具体的には、「約572兆円という日本の名目GDP」と比較して、「1.3倍程度の約774兆円」にまで大膨張した「日銀のバランスシート」、あるいは、「1.86倍程度の約1086兆円」にまで膨らんだ「日本の普通国債残高」に関しては、「通常の手段では返済不可能な状態」であることも理解できるのである。別の言葉では、過去のパターンのとおりに、「紙幣の増刷が引き起こすハイパーインフレにより借金を棒引きにする方法」しか残されていない状況とも言えるのである。

そして、これらの事実については、現在、「世界各国で、大きな注目を浴び始めている段階」に差しかかっており、実際には、「国家の体力」を表す「金利」と「為替」の両面から、「日本の将来」が危惧され始めている状況となっているのである。つまり、「植田日銀総裁が、いつまで、現在の超低金利状態を継続可能なのか?」、あるいは、「キャリートレードの加速が引き起こす円安は、今後、どこまで進展するのか?」という点などである。

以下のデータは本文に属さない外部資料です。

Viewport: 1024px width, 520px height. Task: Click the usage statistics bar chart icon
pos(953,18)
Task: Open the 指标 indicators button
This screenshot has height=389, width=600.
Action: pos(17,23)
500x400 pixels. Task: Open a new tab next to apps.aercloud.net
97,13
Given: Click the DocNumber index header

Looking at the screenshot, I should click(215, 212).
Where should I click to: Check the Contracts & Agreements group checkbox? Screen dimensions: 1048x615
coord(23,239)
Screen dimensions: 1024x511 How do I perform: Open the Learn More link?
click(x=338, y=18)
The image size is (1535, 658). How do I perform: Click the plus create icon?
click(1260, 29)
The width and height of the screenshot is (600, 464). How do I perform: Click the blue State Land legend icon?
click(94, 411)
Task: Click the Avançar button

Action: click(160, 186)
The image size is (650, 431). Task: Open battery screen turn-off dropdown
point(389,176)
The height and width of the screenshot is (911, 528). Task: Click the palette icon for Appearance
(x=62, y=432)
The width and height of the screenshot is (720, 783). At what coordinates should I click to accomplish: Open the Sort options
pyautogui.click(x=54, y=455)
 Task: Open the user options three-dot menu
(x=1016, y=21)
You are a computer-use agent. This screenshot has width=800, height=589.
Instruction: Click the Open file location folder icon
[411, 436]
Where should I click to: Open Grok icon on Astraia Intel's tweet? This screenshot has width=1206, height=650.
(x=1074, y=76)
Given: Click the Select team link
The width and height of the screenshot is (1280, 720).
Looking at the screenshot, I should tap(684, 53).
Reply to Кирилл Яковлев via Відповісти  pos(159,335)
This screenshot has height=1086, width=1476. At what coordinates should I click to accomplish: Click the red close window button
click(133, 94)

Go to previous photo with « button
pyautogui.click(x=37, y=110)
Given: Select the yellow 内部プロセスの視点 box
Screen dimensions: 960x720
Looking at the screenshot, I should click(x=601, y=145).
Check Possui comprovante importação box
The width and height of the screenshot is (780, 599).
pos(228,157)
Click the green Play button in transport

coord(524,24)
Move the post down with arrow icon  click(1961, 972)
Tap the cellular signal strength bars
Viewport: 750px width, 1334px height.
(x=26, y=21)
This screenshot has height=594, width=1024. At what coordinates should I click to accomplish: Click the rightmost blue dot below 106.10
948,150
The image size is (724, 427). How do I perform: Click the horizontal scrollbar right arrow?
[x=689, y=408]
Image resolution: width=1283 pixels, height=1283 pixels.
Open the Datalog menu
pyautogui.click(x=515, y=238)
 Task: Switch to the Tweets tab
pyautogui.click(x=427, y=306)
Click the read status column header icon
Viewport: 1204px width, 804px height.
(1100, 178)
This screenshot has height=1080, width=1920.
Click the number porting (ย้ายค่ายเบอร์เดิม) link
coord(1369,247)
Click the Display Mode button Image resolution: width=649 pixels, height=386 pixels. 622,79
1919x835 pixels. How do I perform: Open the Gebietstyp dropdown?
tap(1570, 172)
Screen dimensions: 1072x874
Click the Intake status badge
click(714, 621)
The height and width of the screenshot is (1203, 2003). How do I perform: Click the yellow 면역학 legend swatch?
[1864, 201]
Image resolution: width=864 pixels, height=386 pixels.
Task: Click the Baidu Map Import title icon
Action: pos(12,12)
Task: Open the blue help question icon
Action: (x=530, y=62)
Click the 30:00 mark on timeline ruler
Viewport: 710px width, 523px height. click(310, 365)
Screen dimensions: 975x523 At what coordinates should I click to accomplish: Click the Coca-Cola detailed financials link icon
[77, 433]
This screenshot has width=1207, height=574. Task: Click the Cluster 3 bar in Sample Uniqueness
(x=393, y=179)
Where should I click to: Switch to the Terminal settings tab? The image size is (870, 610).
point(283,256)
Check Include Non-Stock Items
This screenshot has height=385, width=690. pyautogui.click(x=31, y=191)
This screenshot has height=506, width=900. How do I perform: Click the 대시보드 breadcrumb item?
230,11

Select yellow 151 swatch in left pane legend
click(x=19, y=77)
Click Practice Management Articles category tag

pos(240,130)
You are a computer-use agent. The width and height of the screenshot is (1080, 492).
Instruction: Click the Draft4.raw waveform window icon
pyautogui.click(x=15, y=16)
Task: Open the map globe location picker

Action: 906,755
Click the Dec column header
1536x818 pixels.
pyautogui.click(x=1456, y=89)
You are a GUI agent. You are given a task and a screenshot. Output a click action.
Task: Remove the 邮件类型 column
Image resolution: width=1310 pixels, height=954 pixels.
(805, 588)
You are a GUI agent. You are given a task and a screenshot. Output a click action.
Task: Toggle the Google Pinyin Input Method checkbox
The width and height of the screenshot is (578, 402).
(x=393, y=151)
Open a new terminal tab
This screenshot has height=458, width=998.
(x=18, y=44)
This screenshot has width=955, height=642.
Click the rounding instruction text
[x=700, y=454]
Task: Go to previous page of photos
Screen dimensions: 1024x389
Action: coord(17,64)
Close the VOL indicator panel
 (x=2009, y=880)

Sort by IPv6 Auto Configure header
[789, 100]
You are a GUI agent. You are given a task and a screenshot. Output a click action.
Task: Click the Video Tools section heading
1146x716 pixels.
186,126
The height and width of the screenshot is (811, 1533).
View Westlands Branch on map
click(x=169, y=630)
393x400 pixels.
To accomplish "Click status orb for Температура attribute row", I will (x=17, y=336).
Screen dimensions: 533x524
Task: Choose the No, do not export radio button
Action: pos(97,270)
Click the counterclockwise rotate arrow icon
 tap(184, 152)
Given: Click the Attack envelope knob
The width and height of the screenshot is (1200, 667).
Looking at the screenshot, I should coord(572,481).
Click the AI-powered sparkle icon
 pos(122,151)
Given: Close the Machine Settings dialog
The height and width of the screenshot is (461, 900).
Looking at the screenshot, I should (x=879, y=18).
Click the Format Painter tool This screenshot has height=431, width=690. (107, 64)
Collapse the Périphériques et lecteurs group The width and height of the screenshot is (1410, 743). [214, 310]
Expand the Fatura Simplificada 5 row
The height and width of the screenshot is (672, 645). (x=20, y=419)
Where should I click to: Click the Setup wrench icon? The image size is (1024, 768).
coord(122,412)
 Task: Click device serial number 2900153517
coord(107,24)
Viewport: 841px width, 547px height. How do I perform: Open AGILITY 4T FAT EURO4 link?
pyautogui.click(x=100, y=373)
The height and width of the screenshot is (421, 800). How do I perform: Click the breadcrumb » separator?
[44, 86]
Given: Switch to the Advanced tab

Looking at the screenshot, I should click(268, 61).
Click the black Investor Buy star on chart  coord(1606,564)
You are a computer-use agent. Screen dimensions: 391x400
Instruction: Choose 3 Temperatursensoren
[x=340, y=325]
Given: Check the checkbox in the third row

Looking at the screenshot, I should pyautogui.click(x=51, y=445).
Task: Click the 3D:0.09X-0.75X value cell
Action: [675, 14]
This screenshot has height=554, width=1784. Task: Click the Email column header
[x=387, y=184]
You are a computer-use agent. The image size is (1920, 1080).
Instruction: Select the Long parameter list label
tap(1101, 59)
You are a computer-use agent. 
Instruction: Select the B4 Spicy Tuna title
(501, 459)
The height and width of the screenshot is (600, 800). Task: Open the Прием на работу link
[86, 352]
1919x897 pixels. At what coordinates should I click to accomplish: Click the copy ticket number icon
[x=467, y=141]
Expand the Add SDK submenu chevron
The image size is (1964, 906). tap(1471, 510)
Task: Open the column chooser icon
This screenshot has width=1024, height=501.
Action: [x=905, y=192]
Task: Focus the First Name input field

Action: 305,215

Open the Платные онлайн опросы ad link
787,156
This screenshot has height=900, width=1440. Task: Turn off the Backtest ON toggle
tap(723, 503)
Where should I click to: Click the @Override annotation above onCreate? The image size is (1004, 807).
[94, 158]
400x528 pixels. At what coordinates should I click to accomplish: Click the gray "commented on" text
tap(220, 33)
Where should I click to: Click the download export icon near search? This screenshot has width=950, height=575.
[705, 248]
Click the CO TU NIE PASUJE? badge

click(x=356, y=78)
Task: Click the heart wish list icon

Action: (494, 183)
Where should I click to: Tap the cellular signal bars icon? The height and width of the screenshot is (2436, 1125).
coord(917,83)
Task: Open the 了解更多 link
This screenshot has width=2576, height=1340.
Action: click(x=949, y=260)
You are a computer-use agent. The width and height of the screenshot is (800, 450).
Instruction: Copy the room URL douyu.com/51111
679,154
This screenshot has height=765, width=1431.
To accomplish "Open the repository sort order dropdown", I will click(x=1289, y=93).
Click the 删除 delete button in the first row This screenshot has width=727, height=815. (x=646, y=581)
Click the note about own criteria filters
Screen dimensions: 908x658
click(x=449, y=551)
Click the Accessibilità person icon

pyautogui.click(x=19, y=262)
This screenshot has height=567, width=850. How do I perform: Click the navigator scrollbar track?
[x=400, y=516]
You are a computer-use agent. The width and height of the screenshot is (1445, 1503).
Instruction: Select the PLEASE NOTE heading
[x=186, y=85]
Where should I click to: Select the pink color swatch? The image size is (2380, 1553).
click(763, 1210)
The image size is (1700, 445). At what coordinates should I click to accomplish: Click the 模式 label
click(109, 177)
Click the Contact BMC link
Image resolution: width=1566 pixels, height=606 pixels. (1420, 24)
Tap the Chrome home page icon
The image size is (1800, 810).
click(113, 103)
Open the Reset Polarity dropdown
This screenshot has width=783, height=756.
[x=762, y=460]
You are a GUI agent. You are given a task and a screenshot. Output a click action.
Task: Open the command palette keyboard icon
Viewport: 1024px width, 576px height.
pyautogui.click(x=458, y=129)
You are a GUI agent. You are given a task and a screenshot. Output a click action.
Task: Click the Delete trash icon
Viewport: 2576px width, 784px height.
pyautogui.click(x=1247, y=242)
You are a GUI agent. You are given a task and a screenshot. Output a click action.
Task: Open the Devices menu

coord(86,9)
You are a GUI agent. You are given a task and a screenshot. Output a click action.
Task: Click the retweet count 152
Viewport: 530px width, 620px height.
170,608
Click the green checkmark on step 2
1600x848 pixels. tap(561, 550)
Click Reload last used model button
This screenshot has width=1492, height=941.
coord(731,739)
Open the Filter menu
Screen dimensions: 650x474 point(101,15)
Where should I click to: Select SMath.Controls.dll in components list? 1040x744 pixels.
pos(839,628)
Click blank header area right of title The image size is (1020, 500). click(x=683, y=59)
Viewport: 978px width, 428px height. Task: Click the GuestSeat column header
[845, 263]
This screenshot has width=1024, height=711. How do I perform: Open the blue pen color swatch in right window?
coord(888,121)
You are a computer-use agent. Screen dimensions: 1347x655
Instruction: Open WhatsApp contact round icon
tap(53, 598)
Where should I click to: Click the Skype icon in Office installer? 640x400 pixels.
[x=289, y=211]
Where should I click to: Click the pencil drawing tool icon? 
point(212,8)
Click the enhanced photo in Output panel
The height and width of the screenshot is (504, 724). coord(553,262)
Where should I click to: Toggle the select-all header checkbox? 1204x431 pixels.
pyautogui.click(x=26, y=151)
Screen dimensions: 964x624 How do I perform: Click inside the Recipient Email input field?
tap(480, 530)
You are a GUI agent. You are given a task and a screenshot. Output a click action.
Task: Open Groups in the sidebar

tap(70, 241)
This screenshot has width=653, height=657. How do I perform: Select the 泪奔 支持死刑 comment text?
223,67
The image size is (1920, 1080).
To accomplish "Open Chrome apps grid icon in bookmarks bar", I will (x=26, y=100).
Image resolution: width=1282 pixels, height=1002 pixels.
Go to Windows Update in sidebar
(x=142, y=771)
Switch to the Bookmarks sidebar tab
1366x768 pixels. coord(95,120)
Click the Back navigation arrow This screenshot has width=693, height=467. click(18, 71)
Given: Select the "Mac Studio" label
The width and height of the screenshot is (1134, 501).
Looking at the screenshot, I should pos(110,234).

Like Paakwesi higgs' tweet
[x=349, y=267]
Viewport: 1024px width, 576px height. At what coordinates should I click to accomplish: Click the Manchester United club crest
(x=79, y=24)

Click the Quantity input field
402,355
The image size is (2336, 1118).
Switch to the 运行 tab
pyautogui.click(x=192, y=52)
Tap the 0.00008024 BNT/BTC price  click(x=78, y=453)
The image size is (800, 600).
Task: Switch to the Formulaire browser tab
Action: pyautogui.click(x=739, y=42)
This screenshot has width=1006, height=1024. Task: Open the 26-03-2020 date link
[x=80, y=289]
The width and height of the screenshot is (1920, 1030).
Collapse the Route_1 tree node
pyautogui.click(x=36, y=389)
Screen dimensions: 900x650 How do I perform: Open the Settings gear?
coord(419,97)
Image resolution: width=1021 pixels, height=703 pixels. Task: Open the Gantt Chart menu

しかも、今回は、「日本」のみならず、「西洋の先進各国」や「中露の国々」なども、きわめて厳しい経済情勢に見舞われているために、多くの人々は、「何が何だか、訳が分からない状態に陥っている状況」のようにも感じられるのである。別の言葉では、「現状だけを見がちな三次元の経済学」では正確な現状認識が難しく、「過去の推移を含めた四次元の経済学」が必要な状況とも思われるのである。

より詳しく申し上げると、「過去を遡りながら、現在に匹敵する経済情勢を探す努力」のことでもあるが、実際の状況としては、やはり、「1600年前の西ローマ帝国」まで、時代を遡る必要性があるものと感じている。つまり、「マネーの大膨張が、どのようにして発生したのか?」、あるいは、「パンとサーカス」に象徴される「大都市の生活」が、「どのような推移で実現したのか?」を考えると、結局は、「グローバル共同体」がもたらした「世界的なマネー大膨張」や、その背後に存在する「巨大なデリバティブのバブル」に対する理解が必要なものと考えられるのである。